THE TASK:
For this exercise, print the listing below exactly, without its pictures.

DATA TO USE:
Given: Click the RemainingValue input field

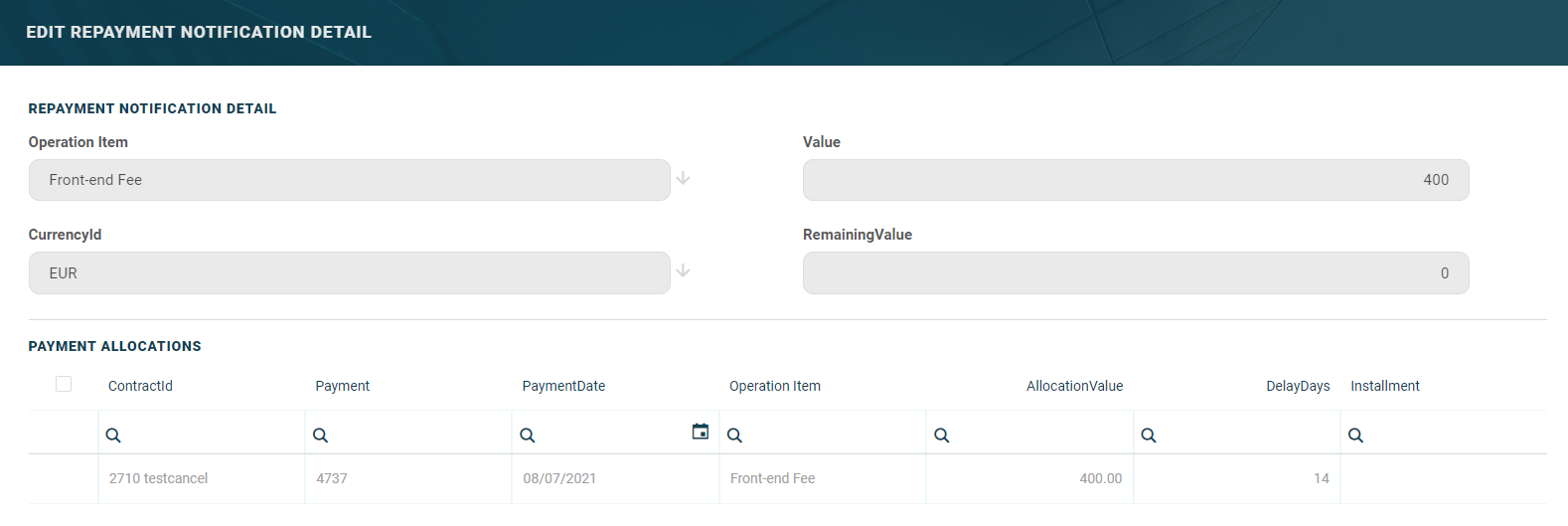Looking at the screenshot, I should (1135, 273).
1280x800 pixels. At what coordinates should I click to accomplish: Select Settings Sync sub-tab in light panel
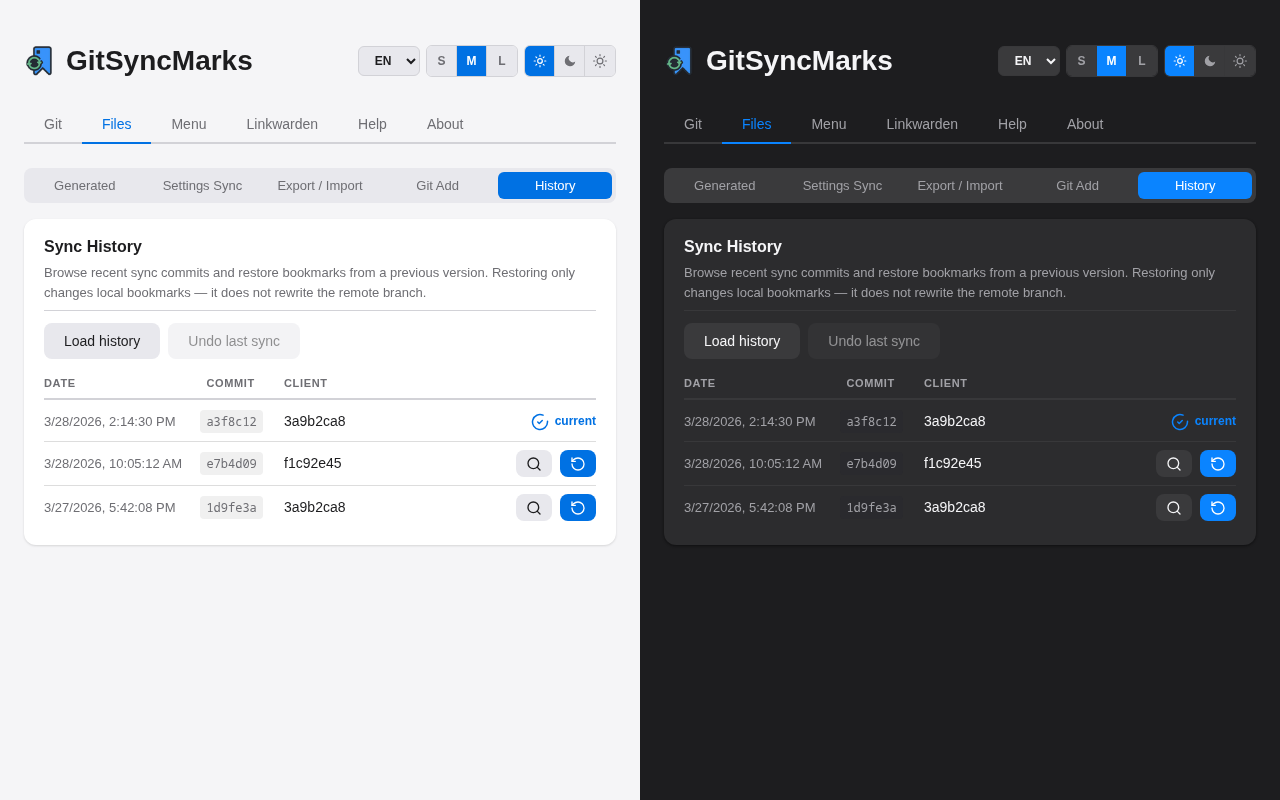point(202,186)

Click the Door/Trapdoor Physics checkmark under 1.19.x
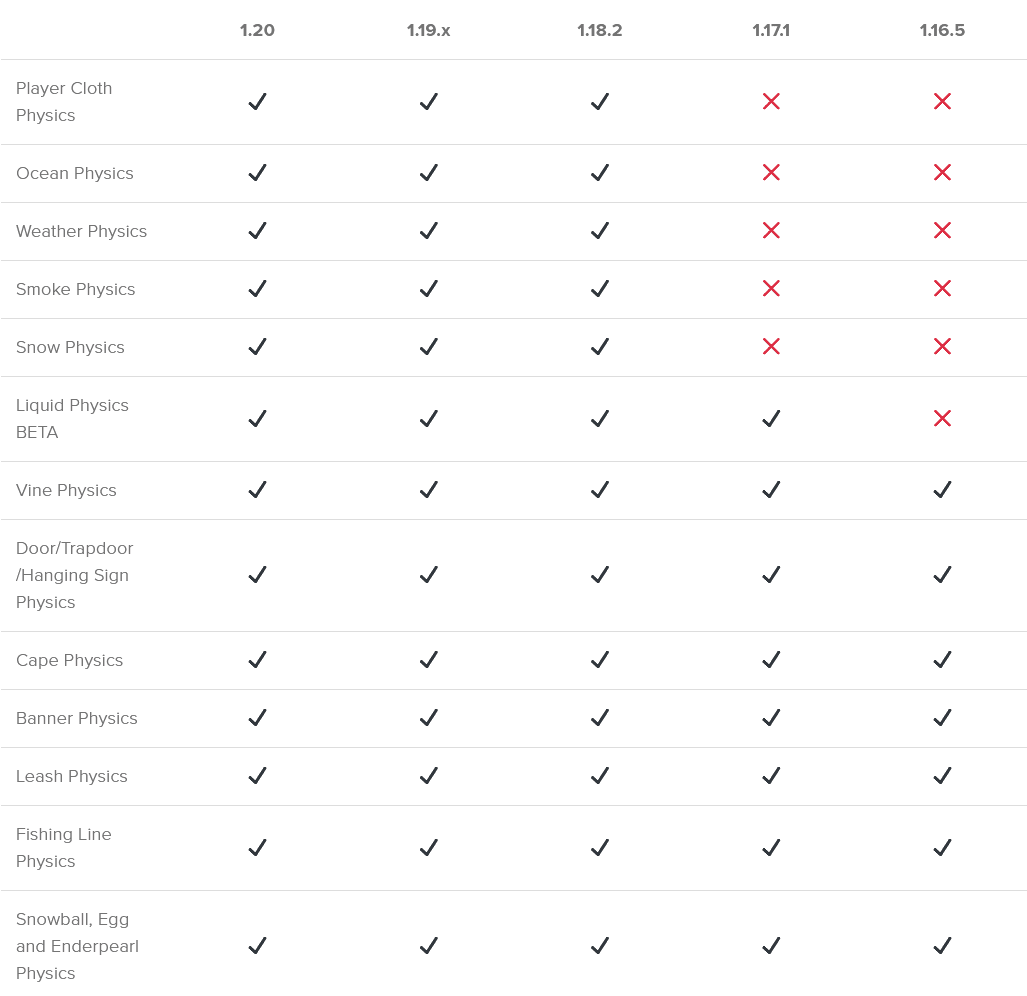(429, 575)
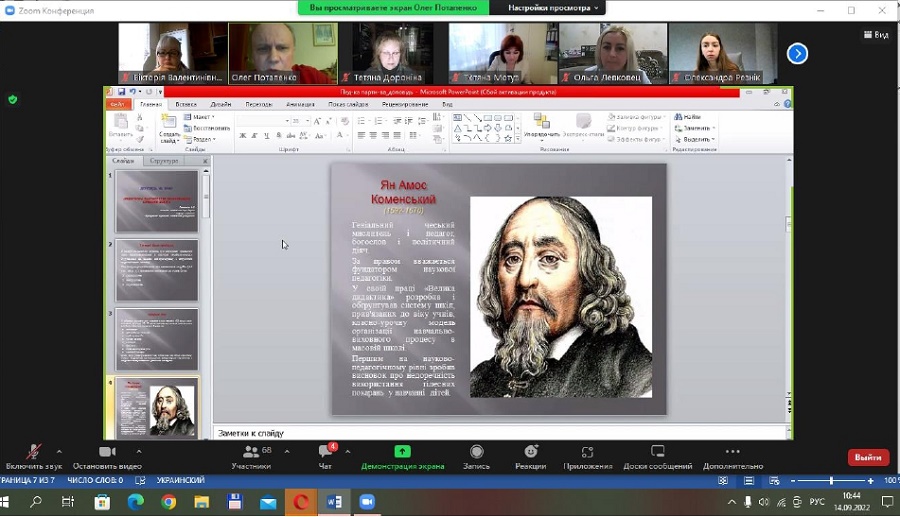Open Доски сообщений whiteboards
Viewport: 900px width, 517px height.
coord(657,453)
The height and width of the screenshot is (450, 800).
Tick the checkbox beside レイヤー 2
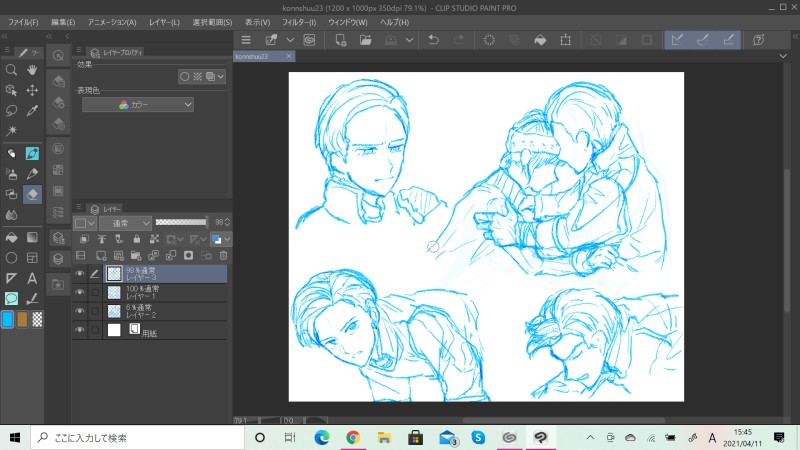pyautogui.click(x=95, y=311)
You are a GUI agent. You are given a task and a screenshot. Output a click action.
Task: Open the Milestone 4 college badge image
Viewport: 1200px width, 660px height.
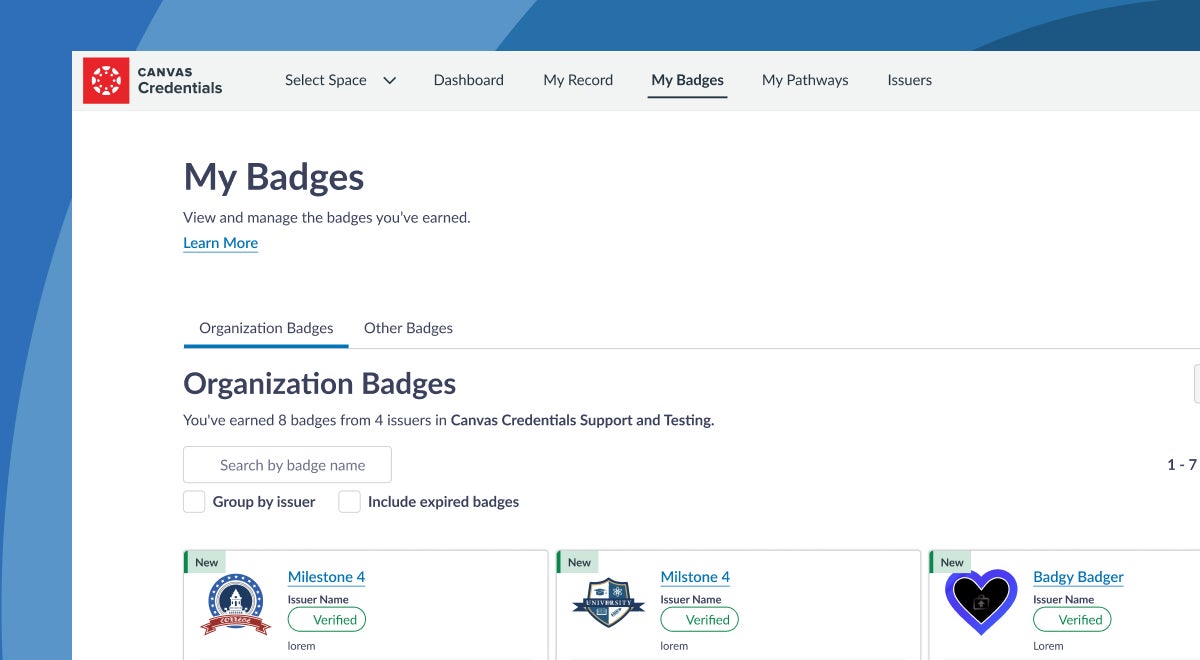coord(235,604)
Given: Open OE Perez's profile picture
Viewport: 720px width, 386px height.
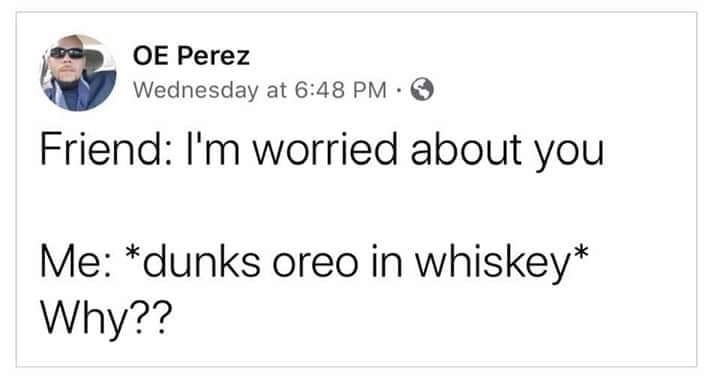Looking at the screenshot, I should pos(78,73).
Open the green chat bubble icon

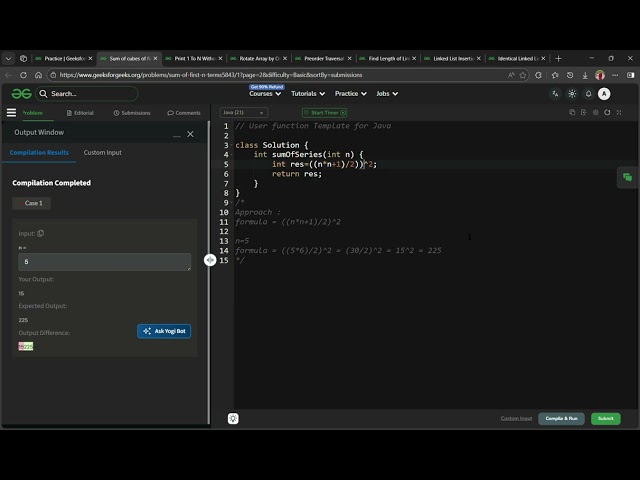pos(627,177)
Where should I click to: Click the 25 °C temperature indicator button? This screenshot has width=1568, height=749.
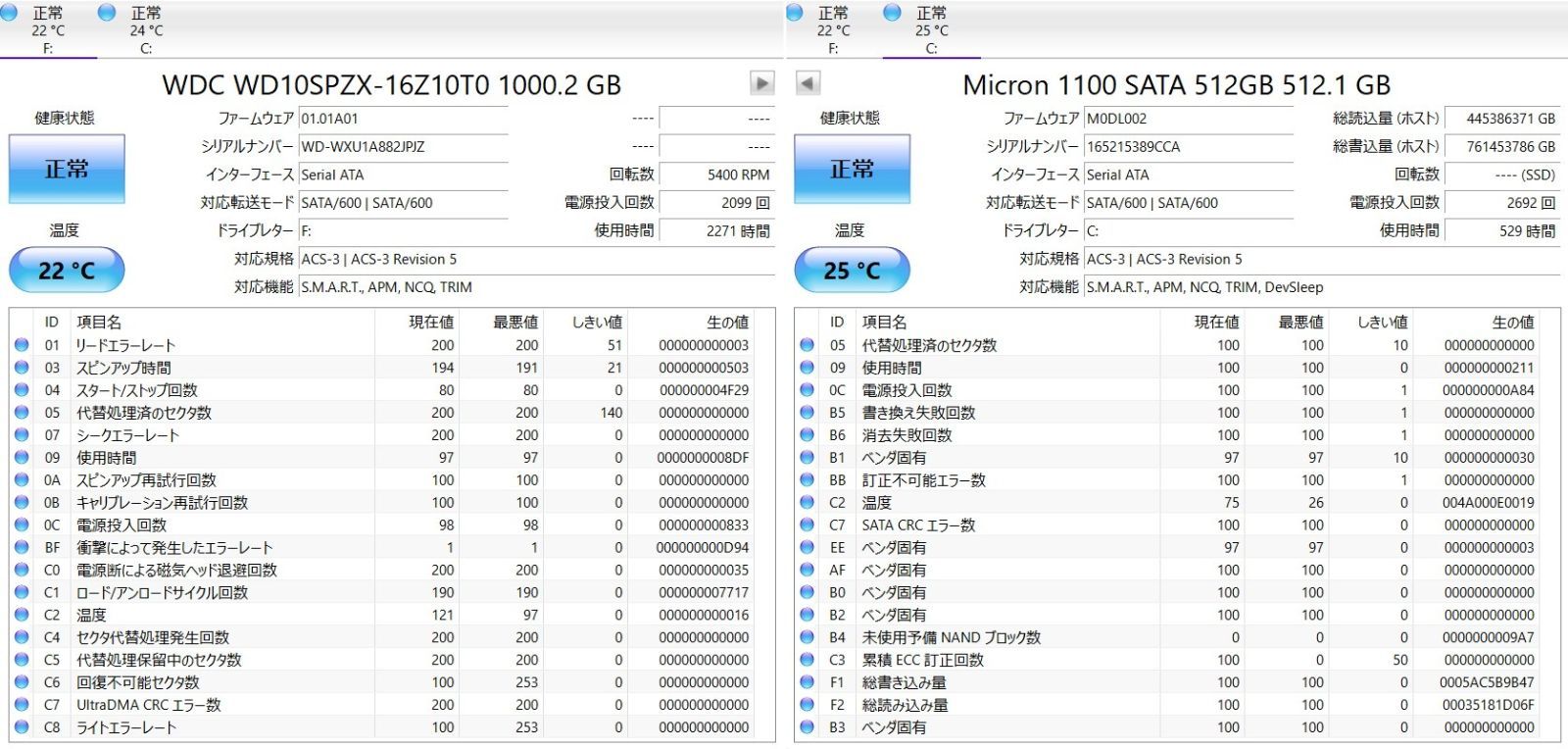pos(852,271)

TASK ANSWER:
Given: Click the RemainingValue input field

Looking at the screenshot, I should (1135, 273).
1280x800 pixels. At what coordinates should I click to accomplish: Select Settings Sync sub-tab in light panel
point(202,186)

Click the Door/Trapdoor Physics checkmark under 1.19.x
(429, 575)
Open Доски сообщений whiteboards
Viewport: 900px width, 517px height.
coord(657,453)
The height and width of the screenshot is (450, 800).
Tick the checkbox beside レイヤー 2
pyautogui.click(x=95, y=311)
You are a GUI agent. You are given a task and a screenshot. Output a click action.
Task: Open the Milestone 4 college badge image
Viewport: 1200px width, 660px height.
coord(235,604)
Given: Open OE Perez's profile picture
Viewport: 720px width, 386px height.
Looking at the screenshot, I should pos(78,73).
Open the green chat bubble icon

pos(627,177)
Where should I click to: Click the 25 °C temperature indicator button? This screenshot has width=1568, height=749.
pos(852,271)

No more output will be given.